* Task objective
The string "screenshot" may appear in lines of the data; report how many lines contain it, with no other output.

* Data in this exercise

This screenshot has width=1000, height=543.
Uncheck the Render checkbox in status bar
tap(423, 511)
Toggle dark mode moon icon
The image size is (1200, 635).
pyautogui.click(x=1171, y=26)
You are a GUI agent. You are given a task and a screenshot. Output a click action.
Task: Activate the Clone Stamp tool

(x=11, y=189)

...

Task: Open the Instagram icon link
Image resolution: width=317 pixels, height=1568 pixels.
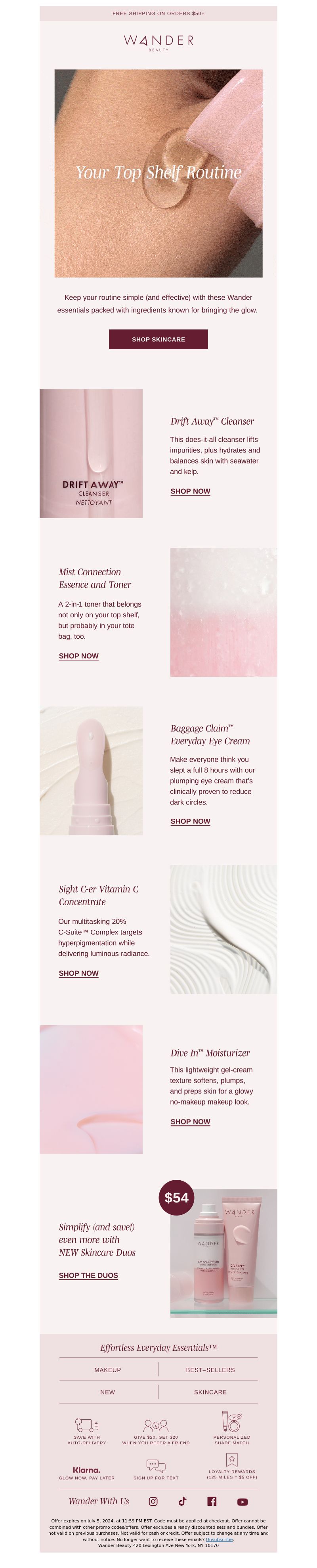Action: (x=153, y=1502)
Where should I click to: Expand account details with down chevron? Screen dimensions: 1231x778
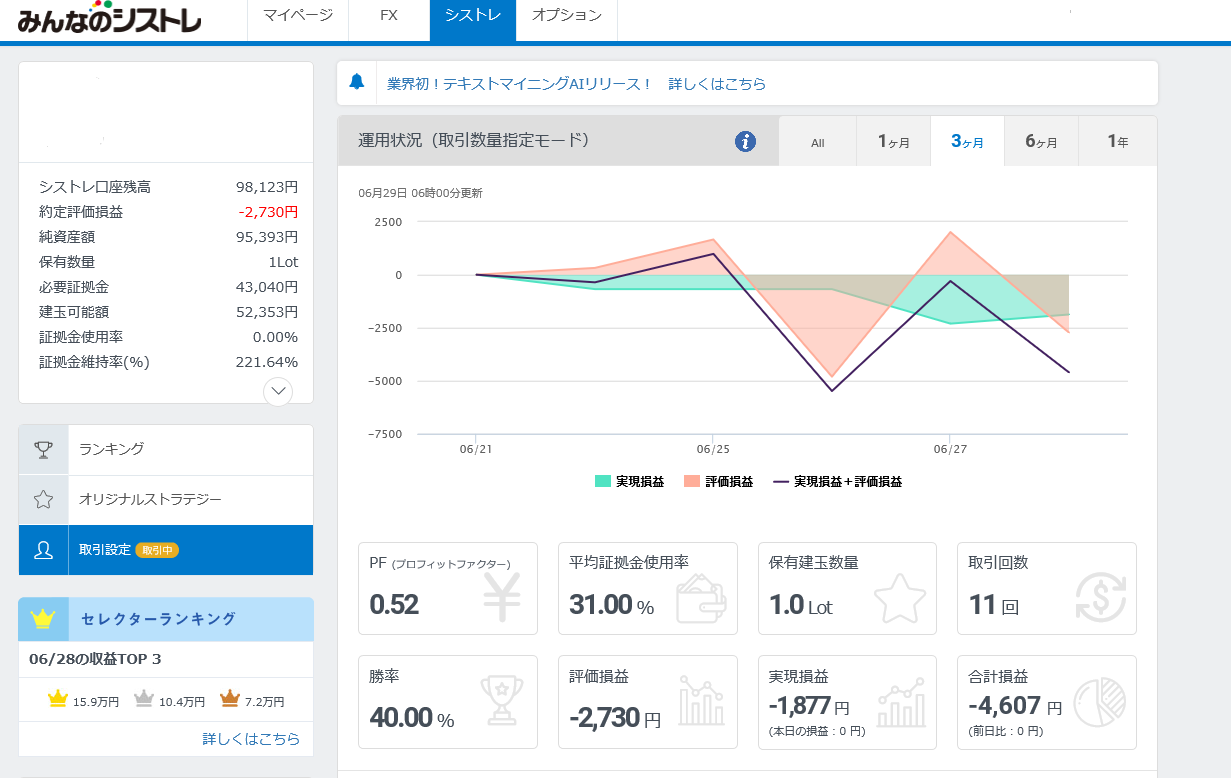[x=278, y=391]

* Task answer
2